**Listed entries**

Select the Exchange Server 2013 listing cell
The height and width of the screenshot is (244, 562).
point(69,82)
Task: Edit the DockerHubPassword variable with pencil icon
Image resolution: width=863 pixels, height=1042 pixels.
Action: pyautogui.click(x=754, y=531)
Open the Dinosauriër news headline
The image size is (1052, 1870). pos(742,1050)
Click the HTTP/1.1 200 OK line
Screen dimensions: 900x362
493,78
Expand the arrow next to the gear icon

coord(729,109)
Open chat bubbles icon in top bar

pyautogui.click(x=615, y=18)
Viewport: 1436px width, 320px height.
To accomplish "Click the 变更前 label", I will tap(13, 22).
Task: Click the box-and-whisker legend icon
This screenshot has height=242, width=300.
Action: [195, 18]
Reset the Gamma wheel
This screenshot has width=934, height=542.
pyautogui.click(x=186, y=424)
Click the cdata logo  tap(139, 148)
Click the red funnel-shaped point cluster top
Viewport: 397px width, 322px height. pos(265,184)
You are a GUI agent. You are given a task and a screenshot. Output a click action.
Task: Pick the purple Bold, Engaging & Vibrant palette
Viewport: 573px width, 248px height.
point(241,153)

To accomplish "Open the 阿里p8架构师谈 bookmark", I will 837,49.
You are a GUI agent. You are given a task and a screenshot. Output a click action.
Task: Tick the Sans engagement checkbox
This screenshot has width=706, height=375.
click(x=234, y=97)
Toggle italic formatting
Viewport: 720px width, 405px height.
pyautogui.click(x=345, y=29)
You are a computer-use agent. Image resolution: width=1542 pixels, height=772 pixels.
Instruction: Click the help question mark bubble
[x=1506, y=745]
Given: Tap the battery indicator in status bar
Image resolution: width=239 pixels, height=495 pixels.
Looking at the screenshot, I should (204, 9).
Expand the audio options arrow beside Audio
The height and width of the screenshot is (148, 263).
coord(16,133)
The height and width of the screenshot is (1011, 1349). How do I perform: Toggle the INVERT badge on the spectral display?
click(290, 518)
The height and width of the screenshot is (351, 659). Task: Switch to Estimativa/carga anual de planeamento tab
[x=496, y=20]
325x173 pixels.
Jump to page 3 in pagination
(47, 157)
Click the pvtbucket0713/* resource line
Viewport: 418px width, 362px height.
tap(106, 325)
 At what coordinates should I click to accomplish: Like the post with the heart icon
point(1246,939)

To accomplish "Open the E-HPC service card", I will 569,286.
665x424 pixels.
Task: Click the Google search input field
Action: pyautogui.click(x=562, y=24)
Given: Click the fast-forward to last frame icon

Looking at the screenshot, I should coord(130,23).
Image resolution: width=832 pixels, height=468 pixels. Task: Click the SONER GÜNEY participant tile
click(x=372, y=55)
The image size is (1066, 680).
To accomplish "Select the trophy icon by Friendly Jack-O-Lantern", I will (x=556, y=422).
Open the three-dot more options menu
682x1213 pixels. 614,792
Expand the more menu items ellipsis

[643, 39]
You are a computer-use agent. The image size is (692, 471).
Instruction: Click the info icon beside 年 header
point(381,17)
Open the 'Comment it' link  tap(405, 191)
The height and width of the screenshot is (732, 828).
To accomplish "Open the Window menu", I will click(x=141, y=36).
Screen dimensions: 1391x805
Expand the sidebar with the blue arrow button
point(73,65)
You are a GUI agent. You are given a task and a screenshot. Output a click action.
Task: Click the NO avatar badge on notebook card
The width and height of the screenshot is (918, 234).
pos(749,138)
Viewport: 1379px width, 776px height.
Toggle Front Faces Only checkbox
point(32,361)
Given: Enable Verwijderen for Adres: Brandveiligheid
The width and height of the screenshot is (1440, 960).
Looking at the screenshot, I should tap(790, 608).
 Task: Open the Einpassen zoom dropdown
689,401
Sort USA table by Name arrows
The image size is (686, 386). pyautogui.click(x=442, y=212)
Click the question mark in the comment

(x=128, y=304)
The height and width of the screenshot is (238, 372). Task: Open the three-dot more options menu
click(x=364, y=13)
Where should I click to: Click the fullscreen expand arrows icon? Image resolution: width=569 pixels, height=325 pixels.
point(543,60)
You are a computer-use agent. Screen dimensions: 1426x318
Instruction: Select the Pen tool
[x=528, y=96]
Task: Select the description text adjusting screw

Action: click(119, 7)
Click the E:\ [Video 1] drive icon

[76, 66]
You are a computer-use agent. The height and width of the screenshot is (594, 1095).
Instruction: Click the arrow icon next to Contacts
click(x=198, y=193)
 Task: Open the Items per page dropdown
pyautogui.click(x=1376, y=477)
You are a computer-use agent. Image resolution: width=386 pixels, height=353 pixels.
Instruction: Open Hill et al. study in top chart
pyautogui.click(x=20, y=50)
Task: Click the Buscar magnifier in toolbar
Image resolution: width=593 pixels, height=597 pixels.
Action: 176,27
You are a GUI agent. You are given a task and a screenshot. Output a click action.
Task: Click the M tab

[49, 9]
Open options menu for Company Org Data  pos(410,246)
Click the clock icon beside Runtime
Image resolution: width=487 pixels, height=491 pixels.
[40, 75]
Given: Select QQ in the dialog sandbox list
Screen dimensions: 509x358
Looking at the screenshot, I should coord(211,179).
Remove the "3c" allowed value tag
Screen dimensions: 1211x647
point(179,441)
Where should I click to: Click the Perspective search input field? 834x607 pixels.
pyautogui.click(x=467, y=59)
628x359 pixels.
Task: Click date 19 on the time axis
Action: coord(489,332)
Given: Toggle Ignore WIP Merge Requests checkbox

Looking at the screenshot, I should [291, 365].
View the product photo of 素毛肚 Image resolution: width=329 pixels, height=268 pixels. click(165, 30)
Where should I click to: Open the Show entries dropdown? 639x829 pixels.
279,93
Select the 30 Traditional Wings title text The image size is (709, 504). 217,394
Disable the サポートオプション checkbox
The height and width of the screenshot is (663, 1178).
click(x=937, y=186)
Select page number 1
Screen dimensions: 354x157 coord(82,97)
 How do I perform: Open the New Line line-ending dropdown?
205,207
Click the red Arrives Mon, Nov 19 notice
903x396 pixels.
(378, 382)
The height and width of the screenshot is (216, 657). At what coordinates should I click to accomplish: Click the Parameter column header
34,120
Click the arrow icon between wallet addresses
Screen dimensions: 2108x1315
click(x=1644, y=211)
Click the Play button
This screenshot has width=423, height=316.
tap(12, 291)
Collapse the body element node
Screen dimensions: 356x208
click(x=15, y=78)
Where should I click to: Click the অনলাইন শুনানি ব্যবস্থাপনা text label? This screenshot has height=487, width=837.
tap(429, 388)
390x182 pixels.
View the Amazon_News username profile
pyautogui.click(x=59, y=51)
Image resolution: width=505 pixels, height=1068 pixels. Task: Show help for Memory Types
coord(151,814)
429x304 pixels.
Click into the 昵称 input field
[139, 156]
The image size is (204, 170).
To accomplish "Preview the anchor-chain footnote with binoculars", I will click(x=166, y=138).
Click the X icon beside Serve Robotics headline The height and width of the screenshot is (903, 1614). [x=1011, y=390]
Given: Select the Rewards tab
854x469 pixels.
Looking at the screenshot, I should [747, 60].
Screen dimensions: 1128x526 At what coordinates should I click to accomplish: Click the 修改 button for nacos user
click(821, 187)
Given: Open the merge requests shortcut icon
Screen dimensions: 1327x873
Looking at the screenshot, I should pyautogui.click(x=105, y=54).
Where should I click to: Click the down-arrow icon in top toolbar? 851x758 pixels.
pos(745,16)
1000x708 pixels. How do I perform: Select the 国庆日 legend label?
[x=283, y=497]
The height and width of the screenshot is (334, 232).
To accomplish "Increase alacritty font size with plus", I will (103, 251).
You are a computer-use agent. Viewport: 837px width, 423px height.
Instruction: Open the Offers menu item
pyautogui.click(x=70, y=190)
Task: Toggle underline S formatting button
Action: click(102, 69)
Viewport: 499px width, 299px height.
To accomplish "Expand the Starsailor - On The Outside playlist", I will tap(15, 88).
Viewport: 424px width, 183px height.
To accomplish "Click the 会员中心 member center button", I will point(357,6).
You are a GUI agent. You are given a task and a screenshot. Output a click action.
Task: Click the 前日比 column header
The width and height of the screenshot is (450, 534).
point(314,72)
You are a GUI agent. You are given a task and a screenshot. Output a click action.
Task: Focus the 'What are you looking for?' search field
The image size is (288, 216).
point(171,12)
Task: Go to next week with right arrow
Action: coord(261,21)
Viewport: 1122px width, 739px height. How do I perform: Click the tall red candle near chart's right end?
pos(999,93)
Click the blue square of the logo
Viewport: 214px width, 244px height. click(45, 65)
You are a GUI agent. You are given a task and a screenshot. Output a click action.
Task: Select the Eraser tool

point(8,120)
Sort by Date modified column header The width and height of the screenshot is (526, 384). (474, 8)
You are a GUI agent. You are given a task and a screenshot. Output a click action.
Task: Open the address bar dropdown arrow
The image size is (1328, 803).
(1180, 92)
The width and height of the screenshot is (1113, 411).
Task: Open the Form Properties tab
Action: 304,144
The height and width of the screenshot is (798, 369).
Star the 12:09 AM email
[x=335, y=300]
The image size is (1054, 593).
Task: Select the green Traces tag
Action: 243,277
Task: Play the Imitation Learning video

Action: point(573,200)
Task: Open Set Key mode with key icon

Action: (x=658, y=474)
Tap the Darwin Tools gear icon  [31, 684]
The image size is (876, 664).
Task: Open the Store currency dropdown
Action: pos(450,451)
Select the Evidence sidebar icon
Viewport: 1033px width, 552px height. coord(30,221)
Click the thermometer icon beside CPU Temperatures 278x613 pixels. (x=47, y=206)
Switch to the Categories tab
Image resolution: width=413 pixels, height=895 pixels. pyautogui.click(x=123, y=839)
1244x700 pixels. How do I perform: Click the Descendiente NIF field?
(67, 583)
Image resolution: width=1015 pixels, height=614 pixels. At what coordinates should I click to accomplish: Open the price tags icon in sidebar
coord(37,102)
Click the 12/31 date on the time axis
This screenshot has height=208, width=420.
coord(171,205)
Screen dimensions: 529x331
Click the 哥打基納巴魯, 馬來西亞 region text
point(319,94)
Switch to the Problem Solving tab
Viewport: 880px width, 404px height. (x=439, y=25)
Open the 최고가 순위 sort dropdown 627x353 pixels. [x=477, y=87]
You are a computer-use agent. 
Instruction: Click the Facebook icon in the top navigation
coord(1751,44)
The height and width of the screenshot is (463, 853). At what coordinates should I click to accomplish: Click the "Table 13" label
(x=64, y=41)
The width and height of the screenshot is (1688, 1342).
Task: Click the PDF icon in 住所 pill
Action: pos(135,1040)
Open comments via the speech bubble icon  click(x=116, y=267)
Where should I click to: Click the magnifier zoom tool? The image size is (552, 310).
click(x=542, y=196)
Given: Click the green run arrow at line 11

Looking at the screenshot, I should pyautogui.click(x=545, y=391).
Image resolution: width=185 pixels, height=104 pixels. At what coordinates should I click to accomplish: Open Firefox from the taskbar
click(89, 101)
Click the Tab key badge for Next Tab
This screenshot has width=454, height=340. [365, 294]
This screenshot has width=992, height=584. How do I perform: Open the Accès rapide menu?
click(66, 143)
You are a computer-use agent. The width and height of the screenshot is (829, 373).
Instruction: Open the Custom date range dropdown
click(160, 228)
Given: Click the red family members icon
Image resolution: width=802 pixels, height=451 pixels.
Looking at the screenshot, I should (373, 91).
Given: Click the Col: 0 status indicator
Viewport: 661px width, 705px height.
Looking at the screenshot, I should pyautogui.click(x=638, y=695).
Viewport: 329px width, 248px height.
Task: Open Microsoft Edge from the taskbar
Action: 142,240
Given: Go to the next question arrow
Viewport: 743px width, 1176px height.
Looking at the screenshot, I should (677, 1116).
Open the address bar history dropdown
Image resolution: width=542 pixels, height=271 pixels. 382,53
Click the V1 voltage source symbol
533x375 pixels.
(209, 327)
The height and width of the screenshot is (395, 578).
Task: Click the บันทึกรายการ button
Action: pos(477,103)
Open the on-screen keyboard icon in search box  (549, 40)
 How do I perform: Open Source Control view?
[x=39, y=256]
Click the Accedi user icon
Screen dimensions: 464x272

**Exercise**
Working from the records above, write out verbatim only the lines from the line containing "The height and width of the screenshot is (334, 232)." through the line containing "Task: Click the 前日比 column header".

**Response box**
The height and width of the screenshot is (334, 232).
To accomplish "Increase alacritty font size with plus", I will (103, 251).
You are a computer-use agent. Viewport: 837px width, 423px height.
Instruction: Open the Offers menu item
pyautogui.click(x=70, y=190)
Task: Toggle underline S formatting button
Action: click(102, 69)
Viewport: 499px width, 299px height.
To accomplish "Expand the Starsailor - On The Outside playlist", I will tap(15, 88).
Viewport: 424px width, 183px height.
To accomplish "Click the 会员中心 member center button", I will point(357,6).
You are a GUI agent. You are given a task and a screenshot. Output a click action.
Task: Click the 前日比 column header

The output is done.